Neino couldn’t log into Kryptos to see for himself because he had no secure connection and his plane was leaving. He flew over the Alps, two worries gnawing at him.

One was for Hutchins’ safety. Because of blanket media coverage, Neino feared that Hutchins would be exposed and hackers would retaliate against him.

The other was for Kryptos' servers. Because the company had essentially inserted itself into WannaCry’s protocol, Neino knew that law enforcement agencies might mistake the company for a source of the attack and seek to shut down its servers. That could inadvertently unleash the malware again.

Online again at last in his Venice hotel, he checked the dashboard, where tens of thousands of WannaCry’s pings were piling up.

He didn’t have time to marvel. Kryptos was under siege. Hutchins was being hounded. The story of the youthful hero who saved humanity from the world’s biggest ransomware attack proved irresistible to aggressive British tabloids.

At the same time, hackers were attacking Kryptos. As soon as word of the kill switch got out, a barrage of denial-of-service attacks were directed at the company's servers worldwide.

This “devilish flood" of malicious botnets and copycat hacks was the company’s reward for stopping the worm, Neino said.
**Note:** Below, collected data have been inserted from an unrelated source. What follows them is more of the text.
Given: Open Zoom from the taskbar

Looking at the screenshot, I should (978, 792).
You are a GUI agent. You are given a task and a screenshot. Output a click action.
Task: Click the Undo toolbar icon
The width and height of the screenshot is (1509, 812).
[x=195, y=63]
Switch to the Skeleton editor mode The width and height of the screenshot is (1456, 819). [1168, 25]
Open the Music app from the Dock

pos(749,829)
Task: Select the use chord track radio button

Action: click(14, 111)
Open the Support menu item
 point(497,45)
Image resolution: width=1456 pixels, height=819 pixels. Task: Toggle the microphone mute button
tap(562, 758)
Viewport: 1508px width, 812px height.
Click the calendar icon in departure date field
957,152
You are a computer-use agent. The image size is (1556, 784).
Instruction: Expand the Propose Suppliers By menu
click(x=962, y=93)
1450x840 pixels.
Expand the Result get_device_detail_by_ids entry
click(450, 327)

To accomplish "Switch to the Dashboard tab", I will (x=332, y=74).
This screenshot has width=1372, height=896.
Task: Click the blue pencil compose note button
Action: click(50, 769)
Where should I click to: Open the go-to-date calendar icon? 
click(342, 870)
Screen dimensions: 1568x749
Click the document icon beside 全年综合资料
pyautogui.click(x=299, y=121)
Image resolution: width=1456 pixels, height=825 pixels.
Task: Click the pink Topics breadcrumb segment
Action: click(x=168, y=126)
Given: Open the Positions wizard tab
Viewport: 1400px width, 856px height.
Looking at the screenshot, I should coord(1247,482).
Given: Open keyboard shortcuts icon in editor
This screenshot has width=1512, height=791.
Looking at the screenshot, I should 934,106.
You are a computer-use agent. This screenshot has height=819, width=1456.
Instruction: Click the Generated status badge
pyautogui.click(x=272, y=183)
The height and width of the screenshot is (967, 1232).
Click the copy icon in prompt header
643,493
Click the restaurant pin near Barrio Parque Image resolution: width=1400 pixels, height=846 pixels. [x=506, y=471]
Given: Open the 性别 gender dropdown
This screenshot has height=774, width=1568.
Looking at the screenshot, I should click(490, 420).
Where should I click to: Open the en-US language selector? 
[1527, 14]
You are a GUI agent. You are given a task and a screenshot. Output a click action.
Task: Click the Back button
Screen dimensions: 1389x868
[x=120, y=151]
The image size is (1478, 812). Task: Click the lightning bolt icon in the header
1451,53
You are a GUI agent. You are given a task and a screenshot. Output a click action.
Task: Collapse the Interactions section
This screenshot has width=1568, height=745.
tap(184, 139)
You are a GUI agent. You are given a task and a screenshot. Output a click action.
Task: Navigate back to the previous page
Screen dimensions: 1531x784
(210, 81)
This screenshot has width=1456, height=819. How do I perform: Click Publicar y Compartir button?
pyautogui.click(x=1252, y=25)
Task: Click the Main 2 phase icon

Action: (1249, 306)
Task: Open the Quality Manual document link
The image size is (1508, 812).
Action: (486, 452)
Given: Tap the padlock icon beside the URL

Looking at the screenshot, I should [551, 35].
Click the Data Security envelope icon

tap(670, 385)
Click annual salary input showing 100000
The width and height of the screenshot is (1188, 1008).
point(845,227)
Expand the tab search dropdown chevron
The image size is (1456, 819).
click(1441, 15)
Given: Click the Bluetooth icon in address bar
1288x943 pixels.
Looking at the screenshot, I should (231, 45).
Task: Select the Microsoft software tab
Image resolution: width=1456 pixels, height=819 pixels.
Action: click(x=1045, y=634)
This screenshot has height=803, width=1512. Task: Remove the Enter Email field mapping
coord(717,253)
He called some of the attackers "bandwagon jumpers" and said they probably just wanted to be pesky. But others were clearly trying to "take down the switch," he said — a serious threat.

Already, just as Neino had feared, two of Kryptos’ servers had been mistakenly shut down by authorities in France, a common cyber friendly-fire mishap.

His engineers pulled all-nighters. Neino spent his 10-day vacation hunched over his laptop in the hotel room, talking to security agencies, assuaging the media, managing his researchers and maintaining the kill switch. His wife made sure that he didn’t forget to eat.

Attacks on Kryptos have continued for weeks. One recent botnet aimed at the company appeared to be coming from thousands of Russian routers, Neino said.

To the outside world, WannaCry quickly seemed overblown. One British publication suggested that it be renamed “What-a-wimp.”

Its design was shoddy. Neino readily admits that Hutchins’ got lucky with the kill switch — ransomware usually doesn’t have such a feature and it’s not clear why this one did. Microsoft had patched a key vulnerability before the attack and subsequently released further patches, and Neino said the worm failed to load on most of the old Windows XP systems considered most vulnerable anyway.

Moreover, very few people paid the bitcoin ransom, which has yet to be collected.

But at Kryptos, where the kill switch remains permanently under guard — “we own this baby now,” Neino said — the picture is different. Neino said he has counted new WannaCry infections in the tens of millions — infections that Hutchins’ quick action had rendered harmless.

Kryptos has a list of “every single person affected by WannaCry,” he said. Among the would-be victims were major U.S. hospitals whose leaders may still have no idea, he told Congress.

“The brakes were fully on. This was residual smoke from the tires,” Neino said.

Like WannaCry, Tuesday’s ransomware attack centered in Ukraine also seemed to quickly fizzle. It used the same stolen NSA forced-entry tool, locked computers and demanded bitcoin ransom, with similarly poor results.

But Neino said it spread even more quickly, infecting 2 million computers in the first hour. It also had the ability to steal credentials and gain access to even more machines.

Most different of all, it had no kill switch. Instead, the attack seemed to shut down by itself, Neino said, with domains that hosted its payload quickly going dark.

Using his data from WannaCry, Neino published a report late Tuesday arguing that this new worm had even greater destructive potential.

By his own “Richter scale” measure, WannaCry might have rated a 7 and the new attack 7.2, said Neino, speaking as one raised in an earthquake zone. The pattern, suggests “saber rattling, perhaps for a bigger event to come,” he said.

The day after the most recent attack, with theories swirling as to its purpose, Neino stressed a message that he’d given Congress after WannaCry:

Worry less about who did it, and more about the problems such attacks expose, he said.

“If you leave the door open … would it really matter … who has done it?” he asked. “They do it because they can.”